Quote the entries below from the line with "1280x720 pixels." through the line with "Select the MK-2战术背心 vest item", both ends included, and only those lines.
*-*-*
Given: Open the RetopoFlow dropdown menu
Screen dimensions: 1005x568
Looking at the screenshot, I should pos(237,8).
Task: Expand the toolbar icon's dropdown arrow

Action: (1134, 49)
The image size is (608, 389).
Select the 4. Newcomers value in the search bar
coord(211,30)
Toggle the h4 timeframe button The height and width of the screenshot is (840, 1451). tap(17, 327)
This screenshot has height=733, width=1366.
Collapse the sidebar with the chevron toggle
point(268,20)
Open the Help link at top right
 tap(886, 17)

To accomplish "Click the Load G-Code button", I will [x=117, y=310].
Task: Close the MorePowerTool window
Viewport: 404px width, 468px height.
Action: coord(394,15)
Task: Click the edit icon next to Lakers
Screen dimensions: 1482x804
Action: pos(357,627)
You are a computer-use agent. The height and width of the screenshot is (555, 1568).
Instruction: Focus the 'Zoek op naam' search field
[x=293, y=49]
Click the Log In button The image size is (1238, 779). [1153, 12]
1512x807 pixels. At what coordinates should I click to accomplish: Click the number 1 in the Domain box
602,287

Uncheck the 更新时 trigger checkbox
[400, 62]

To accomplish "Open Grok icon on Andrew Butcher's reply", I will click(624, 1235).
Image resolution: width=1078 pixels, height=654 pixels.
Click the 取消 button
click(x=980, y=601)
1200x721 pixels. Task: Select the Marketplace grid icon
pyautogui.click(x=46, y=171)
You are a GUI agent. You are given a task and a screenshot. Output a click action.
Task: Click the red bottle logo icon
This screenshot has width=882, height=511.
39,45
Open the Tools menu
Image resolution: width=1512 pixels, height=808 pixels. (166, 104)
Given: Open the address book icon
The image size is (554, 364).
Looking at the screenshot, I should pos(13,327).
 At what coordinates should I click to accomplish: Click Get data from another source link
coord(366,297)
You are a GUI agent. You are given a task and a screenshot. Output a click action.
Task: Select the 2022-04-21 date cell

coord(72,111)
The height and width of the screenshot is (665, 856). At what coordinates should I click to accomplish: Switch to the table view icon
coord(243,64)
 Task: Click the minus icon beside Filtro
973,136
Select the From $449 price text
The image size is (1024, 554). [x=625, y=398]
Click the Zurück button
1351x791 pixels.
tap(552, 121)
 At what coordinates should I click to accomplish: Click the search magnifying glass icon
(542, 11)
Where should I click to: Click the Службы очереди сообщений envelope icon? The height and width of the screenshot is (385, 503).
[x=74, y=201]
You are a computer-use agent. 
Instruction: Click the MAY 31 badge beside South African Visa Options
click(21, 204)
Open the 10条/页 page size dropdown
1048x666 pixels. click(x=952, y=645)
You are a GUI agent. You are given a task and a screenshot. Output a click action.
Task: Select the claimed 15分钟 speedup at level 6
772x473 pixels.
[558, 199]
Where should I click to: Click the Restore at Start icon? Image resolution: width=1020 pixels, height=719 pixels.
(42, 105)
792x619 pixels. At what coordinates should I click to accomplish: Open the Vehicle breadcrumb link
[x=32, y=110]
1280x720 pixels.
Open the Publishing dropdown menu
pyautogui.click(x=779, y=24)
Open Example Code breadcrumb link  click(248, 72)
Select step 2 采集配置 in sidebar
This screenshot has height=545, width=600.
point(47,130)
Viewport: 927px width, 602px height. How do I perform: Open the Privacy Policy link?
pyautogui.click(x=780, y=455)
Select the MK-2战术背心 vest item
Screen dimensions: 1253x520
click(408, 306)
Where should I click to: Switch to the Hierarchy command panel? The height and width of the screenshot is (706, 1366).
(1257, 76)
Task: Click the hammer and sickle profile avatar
*-*-*
OUTPUT BELOW:
1280x720 pixels.
Open the Publishing dropdown menu
pyautogui.click(x=779, y=24)
Open Example Code breadcrumb link  click(248, 72)
Select step 2 采集配置 in sidebar
This screenshot has height=545, width=600.
point(47,130)
Viewport: 927px width, 602px height. How do I perform: Open the Privacy Policy link?
pyautogui.click(x=780, y=455)
Select the MK-2战术背心 vest item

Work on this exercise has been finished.